Question

# Consider a put option and a call option with the same strike price and time to...

1. Consider a put option and a call option with the same strike price and time to maturity. Which of the following is true? (5 points)
1. It is possible for both options to be in the money.
2. It is possible for both options to be out of the money.
3. One of the options must be in the money.
4. One of the options must be either in the money or at the money.

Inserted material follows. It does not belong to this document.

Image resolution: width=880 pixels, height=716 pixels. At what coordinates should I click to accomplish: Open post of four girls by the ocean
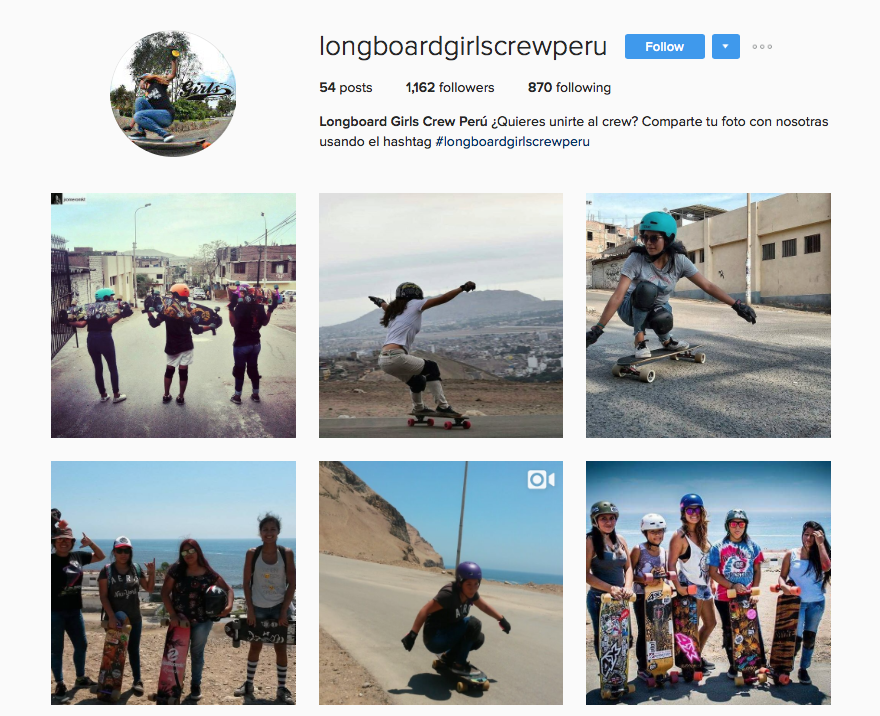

1. When the stock price increases with all else remaining the same, which of the following is true? (5 points)
1. Both calls and puts increase in value.
2. Both calls and puts decrease in value.
3. Calls increase in value while puts decrease in value.
4. Puts increase in value while calls decrease in value.
2. Which of the following describes a protective put? (5 points)
1. A long put option on a stock plus a long position in the stock.
2. A long put option on a stock plus a short position in the stock.
3. A short put option on a stock plus a short call option on the stock.
4. A short put option on a stock plus a long position in the stock.
3. Which of the following describes a covered call? (5 points)
1. A long call option on a stock plus a long position in the stock.
2. A long call option on a stock plus a short put option on the stock.
3. A short call option on a stock plus a short position in the stock.
4. A short call option on a stock plus a long position in the stock.

Part 1. As there are 2 Options with the same strike price (SP) and stock price can be either higher than SP/ lower than SP/ equal to SP then in that case (Call is in the money/ Put is in the money/ Both options are at the money)

Therefore as above Only one option can be In the Money or At the Money at the same time. Therefore option D is correct.

Part2. When Stock Price increases then Call Option rise in value and Put option drops in Value. Hence Option C is correct.

Part3. Protective Put entails buying stock while hedging the downside risk by buying Put Option. Therfore Option A is the correct answer.

Part 4. Covered Call entails buying Stock and selling Out of the money Calls, thereby to reduce the purchase price and generate extra income while owning stock. Therfore Option D is correct.